### WHAT IS NEEDED
Write out the listing word for word, starting at its first line and ending at the line that contains "tap(1438, 782)".

### RECORDED DATA
+++

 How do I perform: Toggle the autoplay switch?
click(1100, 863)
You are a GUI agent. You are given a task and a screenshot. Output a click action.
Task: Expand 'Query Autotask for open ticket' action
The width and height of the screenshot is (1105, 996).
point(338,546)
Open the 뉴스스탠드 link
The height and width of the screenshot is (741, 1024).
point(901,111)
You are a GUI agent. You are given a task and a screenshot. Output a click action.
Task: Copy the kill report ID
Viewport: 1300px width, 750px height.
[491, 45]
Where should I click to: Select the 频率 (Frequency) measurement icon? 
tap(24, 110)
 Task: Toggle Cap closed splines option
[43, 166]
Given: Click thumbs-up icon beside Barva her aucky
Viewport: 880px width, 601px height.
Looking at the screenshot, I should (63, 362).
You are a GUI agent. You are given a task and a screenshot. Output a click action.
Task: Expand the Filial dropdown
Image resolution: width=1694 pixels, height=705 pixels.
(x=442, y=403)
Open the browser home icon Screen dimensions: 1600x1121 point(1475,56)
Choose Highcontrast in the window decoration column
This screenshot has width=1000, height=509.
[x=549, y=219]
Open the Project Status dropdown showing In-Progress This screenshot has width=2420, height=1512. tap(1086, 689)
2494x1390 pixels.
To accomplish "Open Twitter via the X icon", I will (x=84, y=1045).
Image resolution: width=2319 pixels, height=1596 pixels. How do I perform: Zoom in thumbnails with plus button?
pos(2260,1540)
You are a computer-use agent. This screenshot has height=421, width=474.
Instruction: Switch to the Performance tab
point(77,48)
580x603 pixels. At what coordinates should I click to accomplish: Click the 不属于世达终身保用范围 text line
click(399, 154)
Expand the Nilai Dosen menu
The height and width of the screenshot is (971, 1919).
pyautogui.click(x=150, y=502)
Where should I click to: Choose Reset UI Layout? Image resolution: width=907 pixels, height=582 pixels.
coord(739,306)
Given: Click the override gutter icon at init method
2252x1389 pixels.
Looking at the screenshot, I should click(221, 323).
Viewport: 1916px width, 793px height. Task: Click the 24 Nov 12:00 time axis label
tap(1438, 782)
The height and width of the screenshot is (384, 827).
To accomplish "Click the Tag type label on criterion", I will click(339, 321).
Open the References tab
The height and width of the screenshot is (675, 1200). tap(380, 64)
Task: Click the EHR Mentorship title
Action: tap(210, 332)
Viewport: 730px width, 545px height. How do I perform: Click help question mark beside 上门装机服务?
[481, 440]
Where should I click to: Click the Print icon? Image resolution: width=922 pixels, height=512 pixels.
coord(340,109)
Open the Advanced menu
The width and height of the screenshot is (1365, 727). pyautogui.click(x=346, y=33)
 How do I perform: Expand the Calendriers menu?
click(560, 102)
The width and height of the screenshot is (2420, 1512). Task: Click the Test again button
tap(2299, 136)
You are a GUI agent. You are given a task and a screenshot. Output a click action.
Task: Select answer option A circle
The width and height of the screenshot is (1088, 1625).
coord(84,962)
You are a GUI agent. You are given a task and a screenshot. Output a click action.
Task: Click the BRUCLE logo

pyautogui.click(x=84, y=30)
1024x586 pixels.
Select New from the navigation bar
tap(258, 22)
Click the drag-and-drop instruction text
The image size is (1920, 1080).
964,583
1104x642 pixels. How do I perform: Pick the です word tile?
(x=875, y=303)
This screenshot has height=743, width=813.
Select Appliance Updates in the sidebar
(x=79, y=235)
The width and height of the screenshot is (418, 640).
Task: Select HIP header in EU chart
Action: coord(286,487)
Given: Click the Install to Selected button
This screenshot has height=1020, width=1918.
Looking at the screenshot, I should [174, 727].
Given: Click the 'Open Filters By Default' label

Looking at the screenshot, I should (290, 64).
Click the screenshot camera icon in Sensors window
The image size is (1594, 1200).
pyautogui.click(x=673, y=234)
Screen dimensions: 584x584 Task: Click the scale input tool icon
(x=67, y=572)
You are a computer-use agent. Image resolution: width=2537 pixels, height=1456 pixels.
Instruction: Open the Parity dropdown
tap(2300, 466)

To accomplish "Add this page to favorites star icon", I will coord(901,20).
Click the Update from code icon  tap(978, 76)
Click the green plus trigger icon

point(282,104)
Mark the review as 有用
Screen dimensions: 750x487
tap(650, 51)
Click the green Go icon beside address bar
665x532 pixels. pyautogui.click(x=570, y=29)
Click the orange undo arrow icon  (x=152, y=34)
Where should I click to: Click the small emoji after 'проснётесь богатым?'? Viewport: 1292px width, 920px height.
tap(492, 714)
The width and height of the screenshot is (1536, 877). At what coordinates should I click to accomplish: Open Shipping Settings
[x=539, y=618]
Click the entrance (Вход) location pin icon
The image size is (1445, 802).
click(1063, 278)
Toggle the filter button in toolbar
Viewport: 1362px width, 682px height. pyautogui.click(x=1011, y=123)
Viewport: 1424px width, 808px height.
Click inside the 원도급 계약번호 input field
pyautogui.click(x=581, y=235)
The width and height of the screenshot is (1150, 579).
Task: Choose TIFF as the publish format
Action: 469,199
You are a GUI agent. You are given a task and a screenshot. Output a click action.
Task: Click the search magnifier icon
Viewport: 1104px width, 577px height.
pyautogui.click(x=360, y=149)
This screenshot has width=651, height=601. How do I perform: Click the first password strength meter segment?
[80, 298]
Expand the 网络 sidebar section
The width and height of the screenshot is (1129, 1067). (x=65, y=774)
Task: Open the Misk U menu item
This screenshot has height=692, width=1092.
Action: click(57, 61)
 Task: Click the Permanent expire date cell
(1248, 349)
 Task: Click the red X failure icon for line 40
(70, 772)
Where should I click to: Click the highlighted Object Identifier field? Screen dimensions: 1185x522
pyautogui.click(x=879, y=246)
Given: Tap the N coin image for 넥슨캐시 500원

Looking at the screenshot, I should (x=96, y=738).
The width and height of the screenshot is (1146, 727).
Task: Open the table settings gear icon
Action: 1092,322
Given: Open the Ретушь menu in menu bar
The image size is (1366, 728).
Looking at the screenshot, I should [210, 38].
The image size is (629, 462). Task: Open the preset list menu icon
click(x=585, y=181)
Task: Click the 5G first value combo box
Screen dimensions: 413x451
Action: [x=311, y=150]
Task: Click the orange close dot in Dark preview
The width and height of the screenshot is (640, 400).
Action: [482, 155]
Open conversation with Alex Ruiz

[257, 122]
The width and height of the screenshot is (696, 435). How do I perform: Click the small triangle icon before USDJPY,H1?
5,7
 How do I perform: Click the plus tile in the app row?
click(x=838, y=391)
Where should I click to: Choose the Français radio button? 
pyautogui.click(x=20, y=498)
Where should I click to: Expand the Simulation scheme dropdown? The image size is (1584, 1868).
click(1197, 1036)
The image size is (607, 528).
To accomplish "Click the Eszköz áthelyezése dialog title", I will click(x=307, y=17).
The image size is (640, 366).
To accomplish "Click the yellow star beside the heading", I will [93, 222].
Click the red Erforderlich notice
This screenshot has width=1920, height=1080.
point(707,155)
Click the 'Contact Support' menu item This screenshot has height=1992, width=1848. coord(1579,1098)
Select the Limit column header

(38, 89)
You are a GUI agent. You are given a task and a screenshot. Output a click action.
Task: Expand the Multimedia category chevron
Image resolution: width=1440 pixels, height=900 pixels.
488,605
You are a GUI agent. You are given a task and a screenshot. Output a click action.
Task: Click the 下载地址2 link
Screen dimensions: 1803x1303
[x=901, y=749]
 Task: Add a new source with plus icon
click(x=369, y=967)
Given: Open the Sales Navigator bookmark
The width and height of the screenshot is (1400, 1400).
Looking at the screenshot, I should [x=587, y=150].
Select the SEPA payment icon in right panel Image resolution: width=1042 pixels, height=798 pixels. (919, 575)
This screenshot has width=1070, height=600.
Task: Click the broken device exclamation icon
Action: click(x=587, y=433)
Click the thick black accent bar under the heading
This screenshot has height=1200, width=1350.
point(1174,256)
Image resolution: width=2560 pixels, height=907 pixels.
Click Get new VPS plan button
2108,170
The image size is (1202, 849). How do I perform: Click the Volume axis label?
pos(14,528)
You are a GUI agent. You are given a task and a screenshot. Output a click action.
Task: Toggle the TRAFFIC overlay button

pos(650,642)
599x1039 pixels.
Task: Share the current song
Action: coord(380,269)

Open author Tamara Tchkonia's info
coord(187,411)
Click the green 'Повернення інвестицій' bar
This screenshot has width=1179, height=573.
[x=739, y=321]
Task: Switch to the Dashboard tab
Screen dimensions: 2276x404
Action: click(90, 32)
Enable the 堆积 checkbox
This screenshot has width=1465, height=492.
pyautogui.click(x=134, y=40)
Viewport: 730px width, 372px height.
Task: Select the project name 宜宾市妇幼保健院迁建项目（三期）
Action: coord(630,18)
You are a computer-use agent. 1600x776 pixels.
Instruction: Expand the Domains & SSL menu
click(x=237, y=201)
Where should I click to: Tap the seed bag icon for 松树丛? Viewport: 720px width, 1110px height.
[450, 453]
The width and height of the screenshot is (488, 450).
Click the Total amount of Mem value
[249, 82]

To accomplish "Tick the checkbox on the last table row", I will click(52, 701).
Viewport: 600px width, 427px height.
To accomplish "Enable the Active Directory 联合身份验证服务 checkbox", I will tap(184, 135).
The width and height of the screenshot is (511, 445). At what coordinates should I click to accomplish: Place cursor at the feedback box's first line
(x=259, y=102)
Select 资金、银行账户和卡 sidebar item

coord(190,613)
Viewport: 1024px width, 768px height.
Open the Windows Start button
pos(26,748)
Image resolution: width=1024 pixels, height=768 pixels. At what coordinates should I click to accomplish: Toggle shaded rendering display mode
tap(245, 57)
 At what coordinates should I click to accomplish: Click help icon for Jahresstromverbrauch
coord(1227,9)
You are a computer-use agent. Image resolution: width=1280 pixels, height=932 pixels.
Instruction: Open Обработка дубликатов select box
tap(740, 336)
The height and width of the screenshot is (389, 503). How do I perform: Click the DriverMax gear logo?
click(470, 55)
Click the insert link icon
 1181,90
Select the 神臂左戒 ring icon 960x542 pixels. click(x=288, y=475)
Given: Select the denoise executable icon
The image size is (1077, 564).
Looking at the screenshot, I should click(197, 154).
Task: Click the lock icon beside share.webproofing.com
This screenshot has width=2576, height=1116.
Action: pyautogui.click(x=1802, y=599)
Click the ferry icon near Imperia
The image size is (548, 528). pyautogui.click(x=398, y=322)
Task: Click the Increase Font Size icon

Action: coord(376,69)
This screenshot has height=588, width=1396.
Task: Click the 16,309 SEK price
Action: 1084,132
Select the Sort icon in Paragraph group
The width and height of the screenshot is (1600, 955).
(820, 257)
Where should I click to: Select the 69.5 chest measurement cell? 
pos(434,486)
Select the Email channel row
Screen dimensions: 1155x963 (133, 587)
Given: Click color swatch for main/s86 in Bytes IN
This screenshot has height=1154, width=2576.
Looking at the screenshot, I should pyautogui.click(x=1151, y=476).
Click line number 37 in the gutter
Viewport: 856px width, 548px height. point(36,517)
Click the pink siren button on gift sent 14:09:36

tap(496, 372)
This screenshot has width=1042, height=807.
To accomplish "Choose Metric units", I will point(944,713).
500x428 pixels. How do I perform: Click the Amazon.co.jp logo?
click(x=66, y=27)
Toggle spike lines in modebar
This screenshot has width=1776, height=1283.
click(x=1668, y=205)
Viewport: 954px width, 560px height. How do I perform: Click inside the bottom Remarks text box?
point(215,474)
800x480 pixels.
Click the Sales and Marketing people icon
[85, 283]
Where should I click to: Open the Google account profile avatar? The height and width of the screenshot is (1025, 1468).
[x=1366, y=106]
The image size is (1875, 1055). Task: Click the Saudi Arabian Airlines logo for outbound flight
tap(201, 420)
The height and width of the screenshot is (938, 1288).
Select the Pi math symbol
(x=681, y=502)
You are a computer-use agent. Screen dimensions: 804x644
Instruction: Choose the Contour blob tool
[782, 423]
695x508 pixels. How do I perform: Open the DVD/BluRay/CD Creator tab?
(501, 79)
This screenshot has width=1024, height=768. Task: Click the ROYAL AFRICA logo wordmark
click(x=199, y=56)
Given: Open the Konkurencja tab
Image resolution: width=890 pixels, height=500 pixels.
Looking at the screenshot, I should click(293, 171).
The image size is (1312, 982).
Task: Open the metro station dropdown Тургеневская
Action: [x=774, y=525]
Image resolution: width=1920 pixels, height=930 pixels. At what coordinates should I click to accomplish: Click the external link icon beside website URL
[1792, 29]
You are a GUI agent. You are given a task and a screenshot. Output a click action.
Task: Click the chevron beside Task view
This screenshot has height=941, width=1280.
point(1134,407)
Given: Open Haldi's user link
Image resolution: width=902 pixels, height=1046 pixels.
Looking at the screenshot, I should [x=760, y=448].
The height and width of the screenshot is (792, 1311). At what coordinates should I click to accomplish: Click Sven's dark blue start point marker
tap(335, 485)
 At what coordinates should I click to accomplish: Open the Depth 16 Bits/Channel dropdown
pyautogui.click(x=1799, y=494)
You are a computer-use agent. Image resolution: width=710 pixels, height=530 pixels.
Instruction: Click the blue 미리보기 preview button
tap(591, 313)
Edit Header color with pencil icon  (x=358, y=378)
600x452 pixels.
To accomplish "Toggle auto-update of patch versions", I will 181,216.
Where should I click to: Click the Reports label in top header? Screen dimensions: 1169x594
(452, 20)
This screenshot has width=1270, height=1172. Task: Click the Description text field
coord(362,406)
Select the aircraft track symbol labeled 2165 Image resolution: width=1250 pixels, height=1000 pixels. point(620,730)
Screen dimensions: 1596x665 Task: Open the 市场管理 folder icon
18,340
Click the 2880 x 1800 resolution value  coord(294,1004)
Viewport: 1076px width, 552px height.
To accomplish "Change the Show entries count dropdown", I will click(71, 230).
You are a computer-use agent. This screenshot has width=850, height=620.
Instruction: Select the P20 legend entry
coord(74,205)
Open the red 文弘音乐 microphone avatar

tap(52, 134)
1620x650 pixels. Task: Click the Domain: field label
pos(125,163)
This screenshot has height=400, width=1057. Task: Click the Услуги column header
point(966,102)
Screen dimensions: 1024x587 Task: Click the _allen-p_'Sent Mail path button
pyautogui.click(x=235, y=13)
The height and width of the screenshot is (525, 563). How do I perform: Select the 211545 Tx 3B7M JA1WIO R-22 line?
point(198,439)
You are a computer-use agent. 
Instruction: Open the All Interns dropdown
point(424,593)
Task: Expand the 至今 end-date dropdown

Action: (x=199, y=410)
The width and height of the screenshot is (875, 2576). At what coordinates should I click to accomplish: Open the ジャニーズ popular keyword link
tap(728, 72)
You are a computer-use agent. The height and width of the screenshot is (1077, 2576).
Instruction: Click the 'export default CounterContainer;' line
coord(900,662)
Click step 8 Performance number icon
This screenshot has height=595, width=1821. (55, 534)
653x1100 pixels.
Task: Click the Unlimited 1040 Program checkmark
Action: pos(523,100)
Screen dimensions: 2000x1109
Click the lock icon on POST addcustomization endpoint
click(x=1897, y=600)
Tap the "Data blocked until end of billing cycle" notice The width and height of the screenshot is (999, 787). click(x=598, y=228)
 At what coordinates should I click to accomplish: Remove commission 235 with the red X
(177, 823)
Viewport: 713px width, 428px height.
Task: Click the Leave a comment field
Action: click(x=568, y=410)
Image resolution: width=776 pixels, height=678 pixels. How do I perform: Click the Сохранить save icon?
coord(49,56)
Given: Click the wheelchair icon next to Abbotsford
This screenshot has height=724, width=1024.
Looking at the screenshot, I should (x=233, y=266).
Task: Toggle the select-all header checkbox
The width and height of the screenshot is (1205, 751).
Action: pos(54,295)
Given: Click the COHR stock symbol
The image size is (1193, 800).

+++

### EXERCISE RESPONSE
 How do I perform: Toggle the autoplay switch?
click(1100, 863)
You are a GUI agent. You are given a task and a screenshot. Output a click action.
Task: Expand 'Query Autotask for open ticket' action
The width and height of the screenshot is (1105, 996).
point(338,546)
Open the 뉴스스탠드 link
The height and width of the screenshot is (741, 1024).
point(901,111)
You are a GUI agent. You are given a task and a screenshot. Output a click action.
Task: Copy the kill report ID
Viewport: 1300px width, 750px height.
[491, 45]
Where should I click to: Select the 频率 (Frequency) measurement icon? 
tap(24, 110)
 Task: Toggle Cap closed splines option
[43, 166]
Given: Click thumbs-up icon beside Barva her aucky
Viewport: 880px width, 601px height.
Looking at the screenshot, I should (63, 362).
You are a GUI agent. You are given a task and a screenshot. Output a click action.
Task: Expand the Filial dropdown
Image resolution: width=1694 pixels, height=705 pixels.
(x=442, y=403)
Open the browser home icon Screen dimensions: 1600x1121 point(1475,56)
Choose Highcontrast in the window decoration column
This screenshot has width=1000, height=509.
[x=549, y=219]
Open the Project Status dropdown showing In-Progress This screenshot has width=2420, height=1512. tap(1086, 689)
2494x1390 pixels.
To accomplish "Open Twitter via the X icon", I will (x=84, y=1045).
Image resolution: width=2319 pixels, height=1596 pixels. How do I perform: Zoom in thumbnails with plus button?
pos(2260,1540)
You are a computer-use agent. This screenshot has height=421, width=474.
Instruction: Switch to the Performance tab
point(77,48)
580x603 pixels. At what coordinates should I click to accomplish: Click the 不属于世达终身保用范围 text line
click(399, 154)
Expand the Nilai Dosen menu
The height and width of the screenshot is (971, 1919).
pyautogui.click(x=150, y=502)
Where should I click to: Choose Reset UI Layout? Image resolution: width=907 pixels, height=582 pixels.
coord(739,306)
Given: Click the override gutter icon at init method
2252x1389 pixels.
Looking at the screenshot, I should click(221, 323).
Viewport: 1916px width, 793px height. Task: Click the 24 Nov 12:00 time axis label
tap(1438, 782)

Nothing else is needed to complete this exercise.